[Records from a collection]
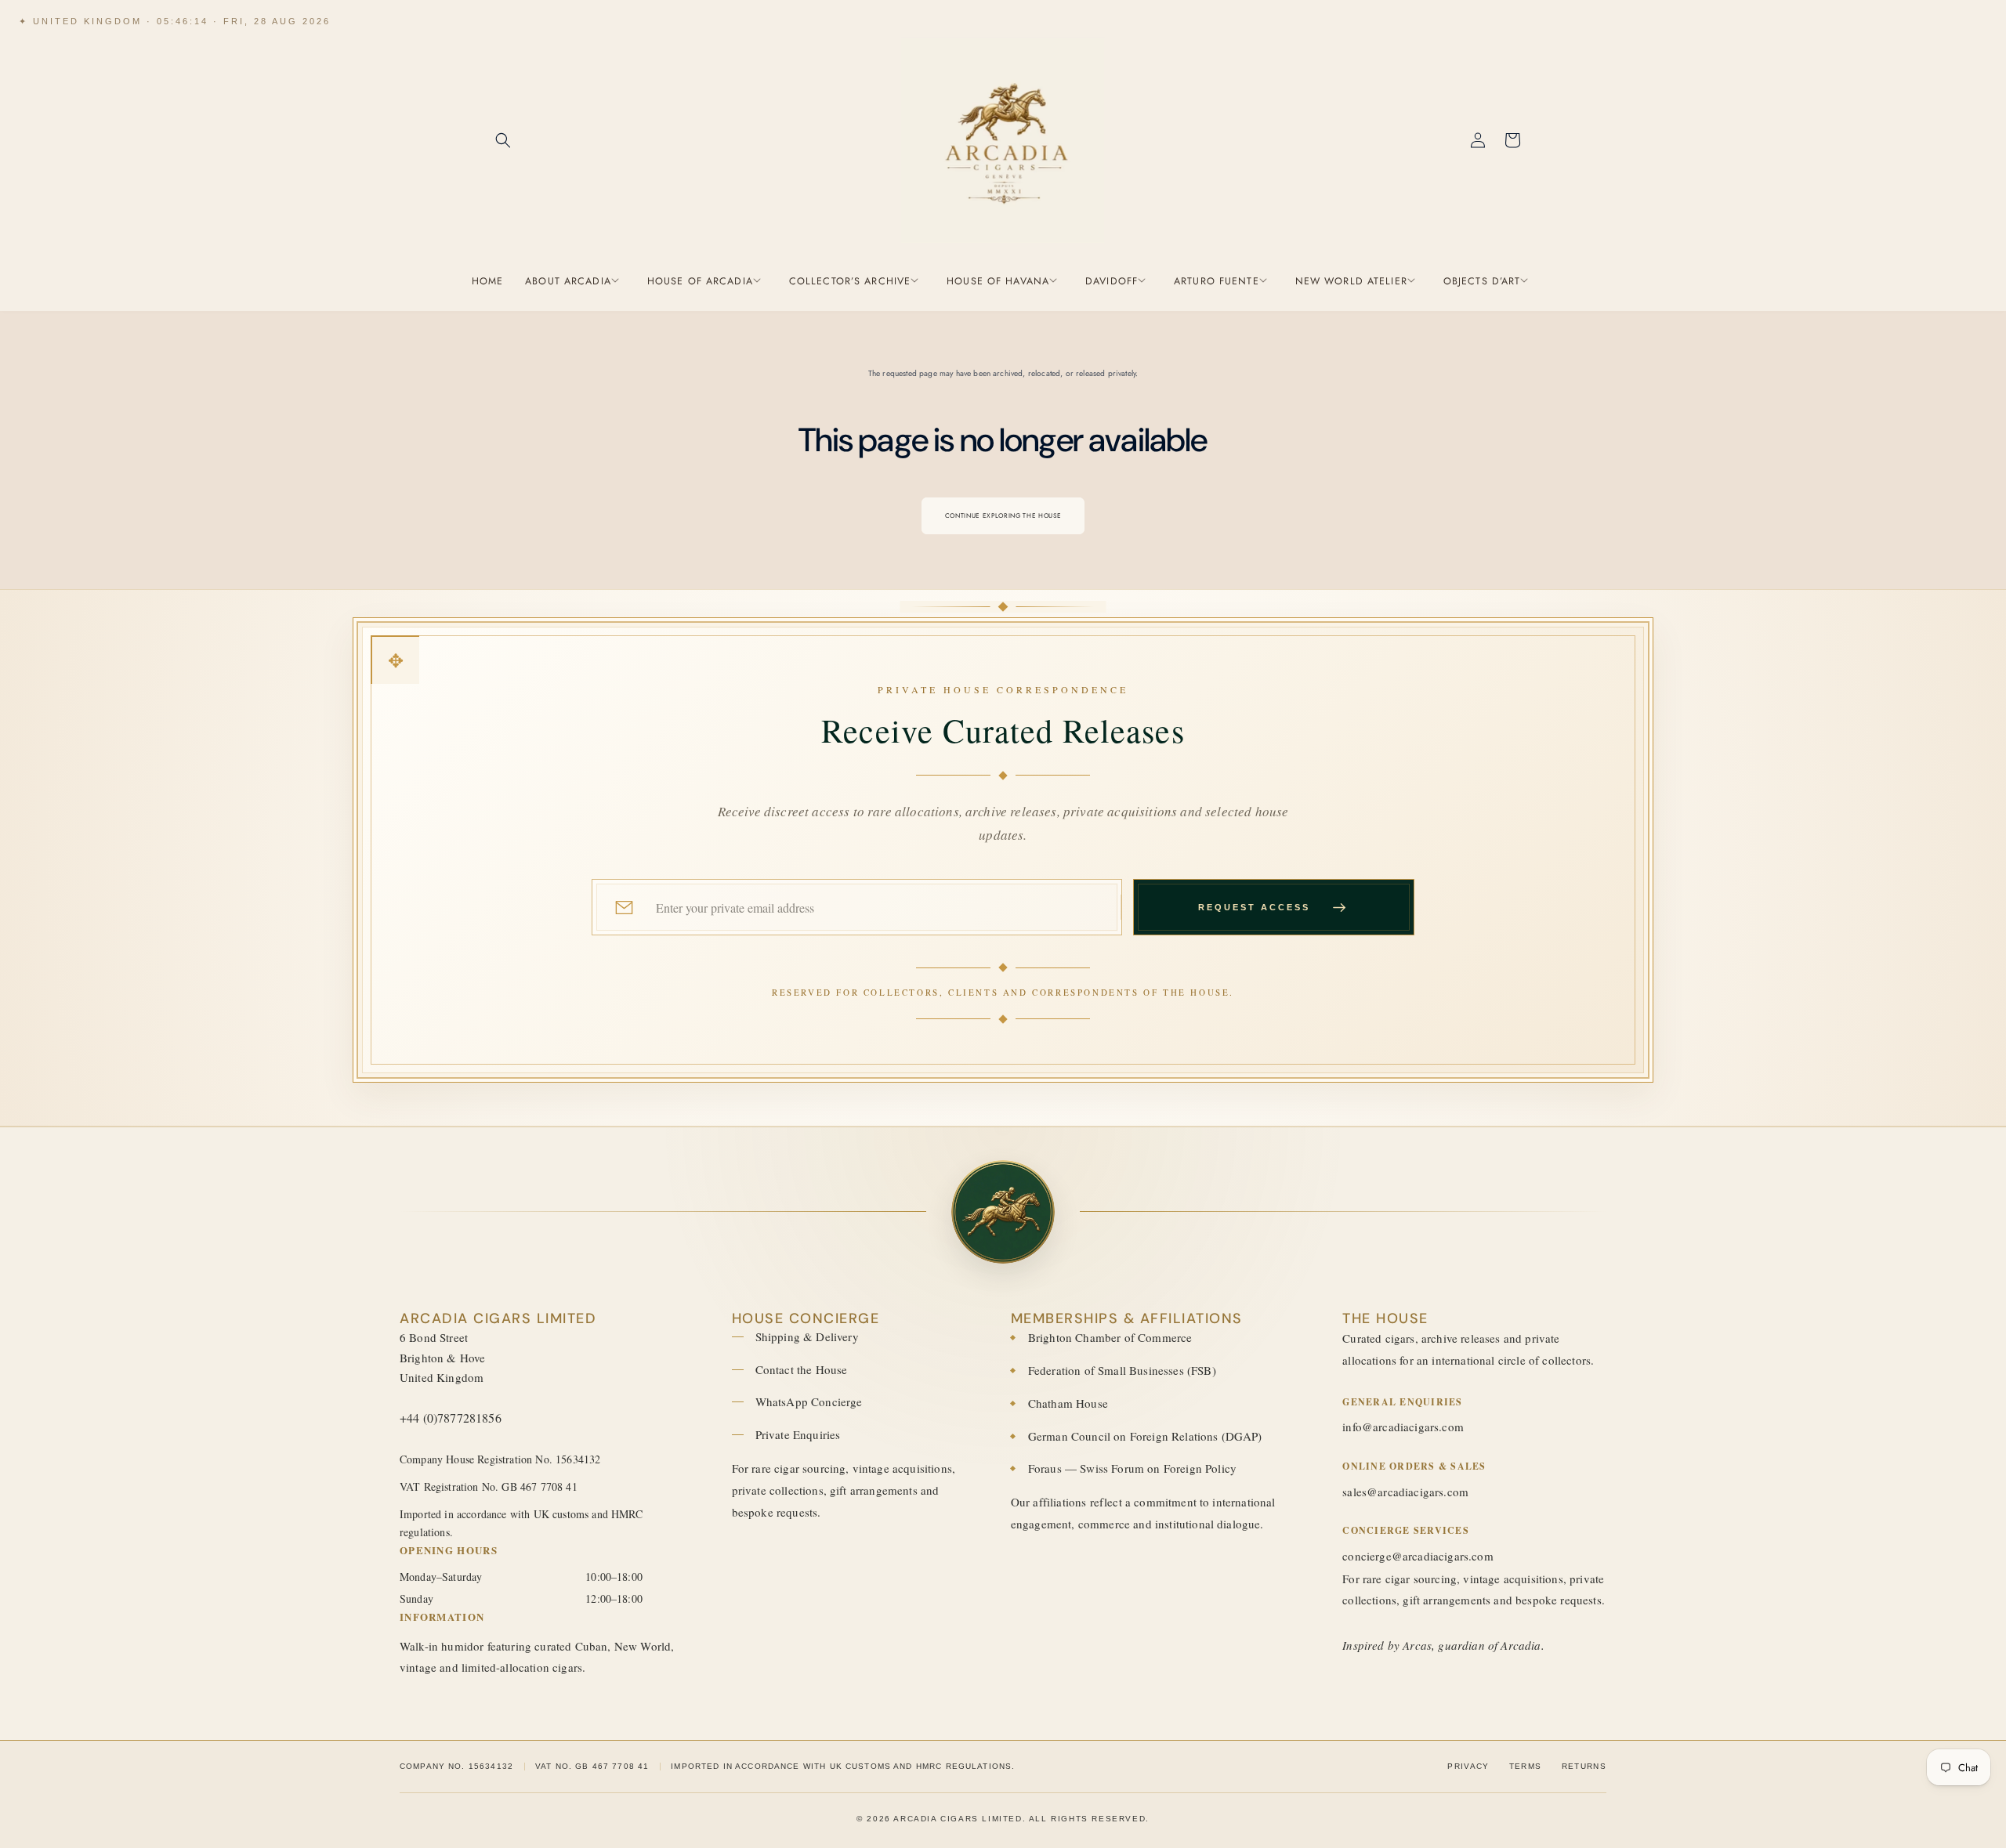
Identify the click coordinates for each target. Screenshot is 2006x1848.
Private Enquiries (798, 1434)
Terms (1525, 1766)
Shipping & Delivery (807, 1336)
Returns (1584, 1766)
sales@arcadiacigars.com (1405, 1491)
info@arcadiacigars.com (1403, 1426)
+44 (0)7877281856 (451, 1417)
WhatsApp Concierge (809, 1401)
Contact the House (801, 1369)
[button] (503, 140)
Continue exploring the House (1003, 515)
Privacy (1468, 1766)
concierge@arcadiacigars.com (1417, 1556)
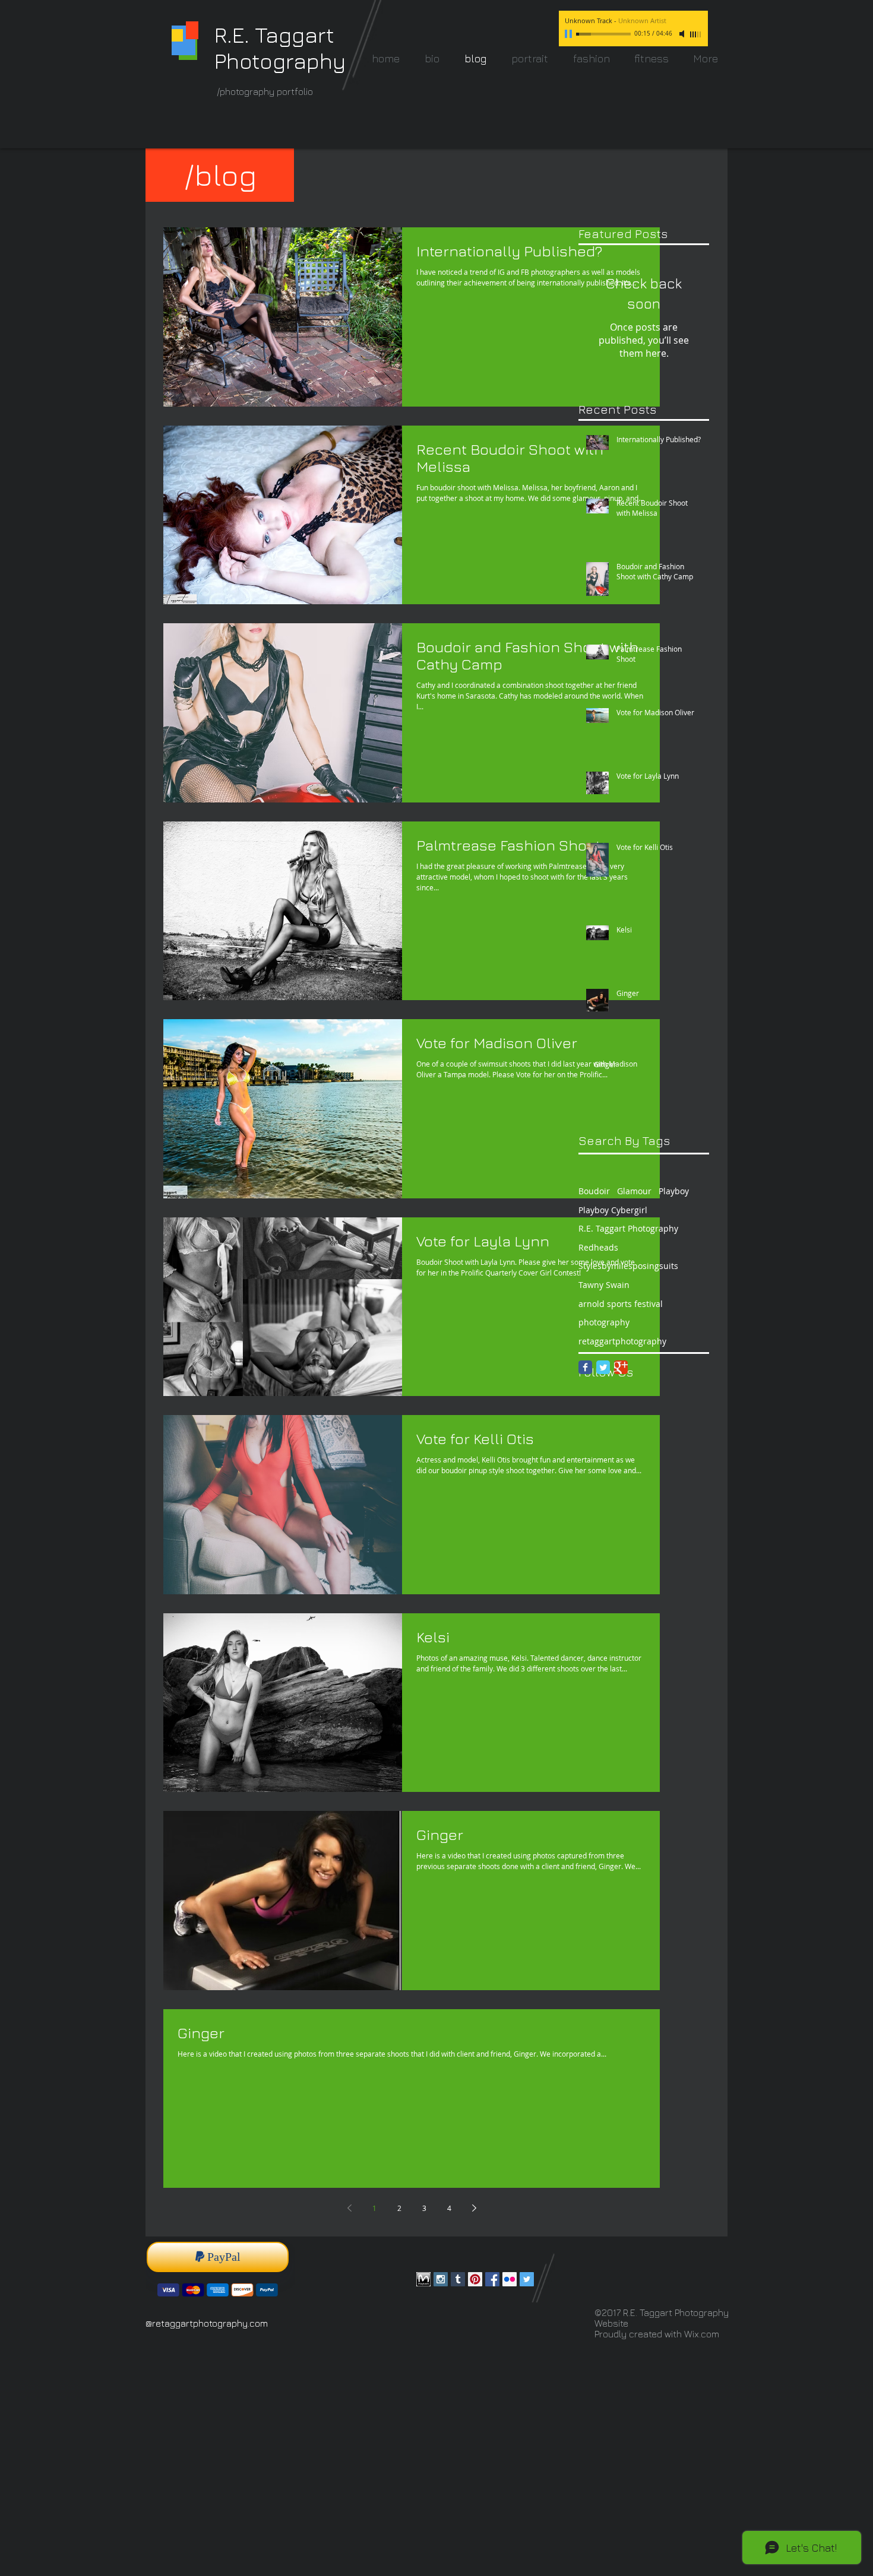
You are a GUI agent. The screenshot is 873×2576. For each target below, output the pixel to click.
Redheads (598, 1247)
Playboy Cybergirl (612, 1210)
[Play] (569, 34)
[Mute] (683, 34)
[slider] (696, 34)
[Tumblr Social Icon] (458, 2279)
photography (604, 1322)
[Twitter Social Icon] (527, 2279)
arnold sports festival (620, 1303)
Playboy (674, 1191)
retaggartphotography (622, 1341)
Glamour (634, 1191)
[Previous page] (349, 2208)
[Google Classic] (621, 1367)
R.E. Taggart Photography (628, 1228)
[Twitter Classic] (603, 1367)
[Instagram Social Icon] (441, 2279)
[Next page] (474, 2208)
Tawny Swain (604, 1284)
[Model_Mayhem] (423, 2279)
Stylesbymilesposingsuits (628, 1265)
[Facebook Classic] (585, 1367)
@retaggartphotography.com (207, 2323)
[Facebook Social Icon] (492, 2279)
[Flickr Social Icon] (509, 2279)
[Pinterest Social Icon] (475, 2279)
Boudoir (594, 1191)
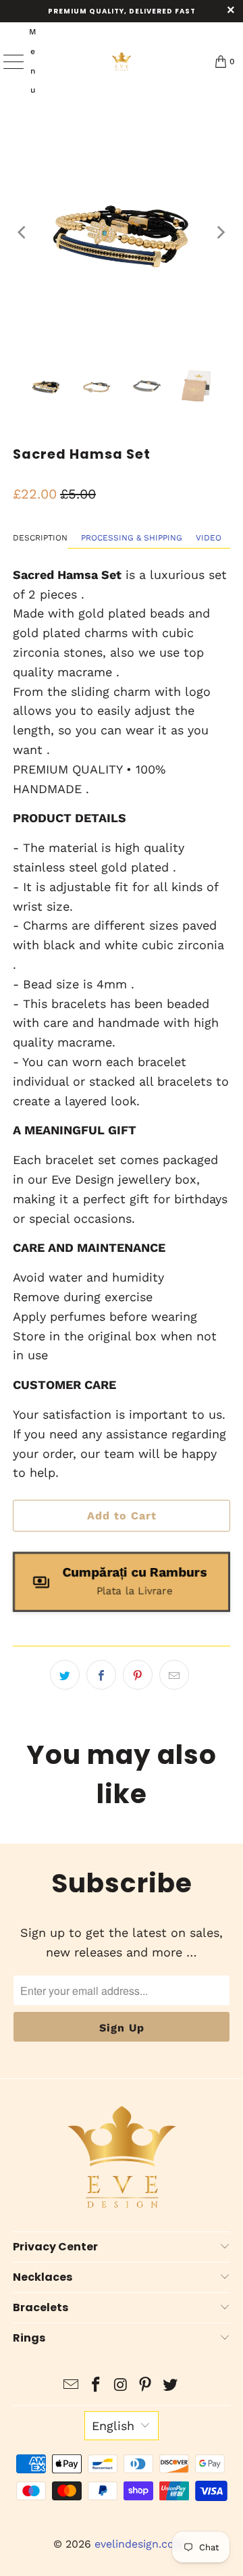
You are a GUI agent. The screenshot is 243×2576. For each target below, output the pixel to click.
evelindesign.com (141, 2543)
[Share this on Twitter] (65, 1675)
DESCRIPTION (40, 537)
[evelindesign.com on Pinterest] (146, 2385)
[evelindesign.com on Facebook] (96, 2385)
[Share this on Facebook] (101, 1675)
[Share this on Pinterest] (138, 1675)
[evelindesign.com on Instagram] (121, 2385)
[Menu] (7, 61)
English (113, 2426)
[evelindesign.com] (121, 61)
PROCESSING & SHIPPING (131, 537)
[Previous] (23, 232)
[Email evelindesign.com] (71, 2385)
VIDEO (208, 537)
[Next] (220, 232)
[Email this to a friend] (174, 1675)
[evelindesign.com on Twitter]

**EXERCISE GOAL**:
Restate each line above exactly, keeping pictures out.

**REPLY TO THE EXERCISE**:
Identify the click coordinates for each target. Screenshot is 2006x1848.
Private Enquiries (798, 1434)
Terms (1525, 1766)
Shipping & Delivery (807, 1336)
Returns (1584, 1766)
sales@arcadiacigars.com (1405, 1491)
info@arcadiacigars.com (1403, 1426)
+44 (0)7877281856 (451, 1417)
WhatsApp Concierge (809, 1401)
Contact the House (801, 1369)
[button] (503, 140)
Continue exploring the House (1003, 515)
Privacy (1468, 1766)
concierge@arcadiacigars.com (1417, 1556)
You are a GUI agent. The screenshot is 873×2576. For each target below, output the pixel to click.
Redheads (598, 1247)
Playboy Cybergirl (612, 1210)
[Play] (569, 34)
[Mute] (683, 34)
[slider] (696, 34)
[Tumblr Social Icon] (458, 2279)
photography (604, 1322)
[Twitter Social Icon] (527, 2279)
arnold sports festival (620, 1303)
Playboy (674, 1191)
retaggartphotography (622, 1341)
Glamour (634, 1191)
[Previous page] (349, 2208)
[Google Classic] (621, 1367)
R.E. Taggart Photography (628, 1228)
[Twitter Classic] (603, 1367)
[Instagram Social Icon] (441, 2279)
[Next page] (474, 2208)
Tawny Swain (604, 1284)
[Model_Mayhem] (423, 2279)
Stylesbymilesposingsuits (628, 1265)
[Facebook Classic] (585, 1367)
@retaggartphotography.com (207, 2323)
[Facebook Social Icon] (492, 2279)
[Flickr Social Icon] (509, 2279)
[Pinterest Social Icon] (475, 2279)
Boudoir (594, 1191)
You are a GUI agent. The screenshot is 243×2576. For each target below, output the pixel to click.
evelindesign.com (141, 2543)
[Share this on Twitter] (65, 1675)
DESCRIPTION (40, 537)
[evelindesign.com on Pinterest] (146, 2385)
[evelindesign.com on Facebook] (96, 2385)
[Share this on Facebook] (101, 1675)
[Share this on Pinterest] (138, 1675)
[evelindesign.com on Instagram] (121, 2385)
[Menu] (7, 61)
English (113, 2426)
[evelindesign.com] (121, 61)
PROCESSING & SHIPPING (131, 537)
[Previous] (23, 232)
[Email evelindesign.com] (71, 2385)
VIDEO (208, 537)
[Next] (220, 232)
[Email this to a friend] (174, 1675)
[evelindesign.com on Twitter]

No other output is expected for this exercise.